■ **TASK**
Below are lines of data; restate word for word those running from the line containing "Task: Open the Circles" to the line containing "Click the Create new", inclusive, and no others.

■ **RECORDS FOR THE EXERCISE**
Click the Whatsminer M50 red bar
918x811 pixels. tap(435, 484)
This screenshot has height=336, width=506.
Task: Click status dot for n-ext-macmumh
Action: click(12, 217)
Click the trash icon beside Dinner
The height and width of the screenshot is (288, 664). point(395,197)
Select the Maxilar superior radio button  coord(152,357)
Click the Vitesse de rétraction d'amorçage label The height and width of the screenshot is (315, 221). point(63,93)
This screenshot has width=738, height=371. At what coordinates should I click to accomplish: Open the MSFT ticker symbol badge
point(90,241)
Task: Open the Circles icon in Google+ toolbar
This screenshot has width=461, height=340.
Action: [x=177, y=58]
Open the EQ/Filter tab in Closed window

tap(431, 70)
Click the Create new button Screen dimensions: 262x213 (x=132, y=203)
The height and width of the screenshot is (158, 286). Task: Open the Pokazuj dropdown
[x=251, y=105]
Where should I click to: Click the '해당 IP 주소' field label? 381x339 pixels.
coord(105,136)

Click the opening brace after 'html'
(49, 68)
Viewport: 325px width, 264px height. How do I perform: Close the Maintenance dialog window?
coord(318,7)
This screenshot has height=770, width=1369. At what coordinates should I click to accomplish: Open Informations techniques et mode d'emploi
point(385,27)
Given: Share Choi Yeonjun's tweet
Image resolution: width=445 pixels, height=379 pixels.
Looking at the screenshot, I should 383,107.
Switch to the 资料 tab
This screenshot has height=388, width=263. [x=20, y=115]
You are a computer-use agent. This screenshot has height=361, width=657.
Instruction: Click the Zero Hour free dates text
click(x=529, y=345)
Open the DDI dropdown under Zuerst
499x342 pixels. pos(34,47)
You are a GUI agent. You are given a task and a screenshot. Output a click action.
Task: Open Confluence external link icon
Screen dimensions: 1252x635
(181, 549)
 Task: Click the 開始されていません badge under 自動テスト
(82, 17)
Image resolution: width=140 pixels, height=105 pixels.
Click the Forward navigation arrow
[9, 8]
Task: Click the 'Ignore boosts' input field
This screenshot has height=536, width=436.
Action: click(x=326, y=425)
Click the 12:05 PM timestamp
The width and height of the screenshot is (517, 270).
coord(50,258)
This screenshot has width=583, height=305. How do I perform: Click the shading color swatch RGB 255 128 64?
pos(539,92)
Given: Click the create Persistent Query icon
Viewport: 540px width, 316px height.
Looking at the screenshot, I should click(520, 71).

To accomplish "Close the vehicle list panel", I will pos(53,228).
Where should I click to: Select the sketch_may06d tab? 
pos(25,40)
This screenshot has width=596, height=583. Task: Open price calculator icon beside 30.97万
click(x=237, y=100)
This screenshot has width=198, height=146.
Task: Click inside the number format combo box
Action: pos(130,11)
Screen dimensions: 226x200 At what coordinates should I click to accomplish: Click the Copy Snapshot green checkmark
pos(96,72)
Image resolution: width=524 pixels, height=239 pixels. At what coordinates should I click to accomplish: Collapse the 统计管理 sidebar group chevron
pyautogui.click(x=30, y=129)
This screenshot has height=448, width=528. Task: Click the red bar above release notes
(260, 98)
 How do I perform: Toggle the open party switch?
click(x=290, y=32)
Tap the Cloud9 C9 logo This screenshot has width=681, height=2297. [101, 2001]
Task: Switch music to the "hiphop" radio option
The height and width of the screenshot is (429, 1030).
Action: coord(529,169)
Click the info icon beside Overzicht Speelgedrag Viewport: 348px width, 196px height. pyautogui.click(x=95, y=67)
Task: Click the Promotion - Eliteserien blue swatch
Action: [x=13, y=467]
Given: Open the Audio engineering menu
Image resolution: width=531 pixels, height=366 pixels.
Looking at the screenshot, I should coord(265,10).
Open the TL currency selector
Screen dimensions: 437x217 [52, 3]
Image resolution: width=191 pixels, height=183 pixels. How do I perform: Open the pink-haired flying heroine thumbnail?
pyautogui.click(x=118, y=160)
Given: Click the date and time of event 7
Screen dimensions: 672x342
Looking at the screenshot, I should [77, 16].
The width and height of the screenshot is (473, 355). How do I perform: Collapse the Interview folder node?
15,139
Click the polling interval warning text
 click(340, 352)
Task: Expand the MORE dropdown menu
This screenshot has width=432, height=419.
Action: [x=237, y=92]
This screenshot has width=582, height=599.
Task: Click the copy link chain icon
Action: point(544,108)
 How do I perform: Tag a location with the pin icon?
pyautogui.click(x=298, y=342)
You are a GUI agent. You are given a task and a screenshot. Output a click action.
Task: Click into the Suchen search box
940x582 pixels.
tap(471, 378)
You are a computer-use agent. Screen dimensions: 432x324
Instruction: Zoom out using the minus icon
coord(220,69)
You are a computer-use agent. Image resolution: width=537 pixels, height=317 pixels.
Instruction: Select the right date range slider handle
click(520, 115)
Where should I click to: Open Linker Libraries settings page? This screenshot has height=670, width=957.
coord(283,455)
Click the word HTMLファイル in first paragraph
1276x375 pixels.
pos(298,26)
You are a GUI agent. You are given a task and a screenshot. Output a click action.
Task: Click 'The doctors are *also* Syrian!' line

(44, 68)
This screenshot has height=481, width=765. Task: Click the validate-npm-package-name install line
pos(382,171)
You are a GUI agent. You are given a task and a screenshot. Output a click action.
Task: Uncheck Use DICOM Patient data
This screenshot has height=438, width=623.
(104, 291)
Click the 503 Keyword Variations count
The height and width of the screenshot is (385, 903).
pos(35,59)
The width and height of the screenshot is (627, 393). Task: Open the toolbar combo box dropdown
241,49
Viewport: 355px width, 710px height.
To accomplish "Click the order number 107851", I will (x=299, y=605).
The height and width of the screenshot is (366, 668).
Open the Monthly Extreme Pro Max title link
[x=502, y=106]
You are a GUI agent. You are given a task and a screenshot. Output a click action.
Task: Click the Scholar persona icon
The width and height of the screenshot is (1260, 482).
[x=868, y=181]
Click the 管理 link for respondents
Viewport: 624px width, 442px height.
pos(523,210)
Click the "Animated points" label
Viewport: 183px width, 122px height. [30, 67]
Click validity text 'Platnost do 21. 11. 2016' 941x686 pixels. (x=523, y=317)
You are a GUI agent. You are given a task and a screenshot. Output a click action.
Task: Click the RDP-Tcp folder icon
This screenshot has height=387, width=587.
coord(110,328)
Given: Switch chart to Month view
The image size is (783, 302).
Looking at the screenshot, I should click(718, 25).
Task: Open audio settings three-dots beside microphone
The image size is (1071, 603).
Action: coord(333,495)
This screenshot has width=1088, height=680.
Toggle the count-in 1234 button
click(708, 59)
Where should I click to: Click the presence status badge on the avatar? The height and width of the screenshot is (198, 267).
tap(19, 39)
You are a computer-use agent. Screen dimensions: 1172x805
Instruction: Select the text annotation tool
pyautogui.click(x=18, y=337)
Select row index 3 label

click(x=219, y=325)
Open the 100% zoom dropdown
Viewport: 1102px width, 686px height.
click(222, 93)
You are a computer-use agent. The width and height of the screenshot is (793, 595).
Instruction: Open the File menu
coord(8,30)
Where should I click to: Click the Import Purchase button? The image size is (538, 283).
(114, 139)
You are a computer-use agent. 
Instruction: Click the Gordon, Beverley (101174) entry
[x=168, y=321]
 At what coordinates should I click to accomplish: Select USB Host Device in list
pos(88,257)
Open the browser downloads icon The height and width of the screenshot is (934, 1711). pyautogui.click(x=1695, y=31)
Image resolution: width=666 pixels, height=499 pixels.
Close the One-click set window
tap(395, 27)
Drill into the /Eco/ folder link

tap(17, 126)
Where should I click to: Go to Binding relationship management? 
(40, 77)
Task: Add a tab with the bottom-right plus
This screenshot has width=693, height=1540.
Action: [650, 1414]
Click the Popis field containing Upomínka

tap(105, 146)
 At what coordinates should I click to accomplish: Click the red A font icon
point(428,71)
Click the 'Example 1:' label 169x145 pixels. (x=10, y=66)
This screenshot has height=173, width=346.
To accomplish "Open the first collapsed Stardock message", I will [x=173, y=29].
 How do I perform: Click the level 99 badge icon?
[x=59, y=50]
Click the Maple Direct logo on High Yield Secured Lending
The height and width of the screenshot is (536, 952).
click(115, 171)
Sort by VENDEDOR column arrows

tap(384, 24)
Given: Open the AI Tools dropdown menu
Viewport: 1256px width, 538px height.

■ **RESPONSE AREA**
Task: Open the Circles icon in Google+ toolbar
This screenshot has width=461, height=340.
Action: [x=177, y=58]
Open the EQ/Filter tab in Closed window

tap(431, 70)
Click the Create new button Screen dimensions: 262x213 (x=132, y=203)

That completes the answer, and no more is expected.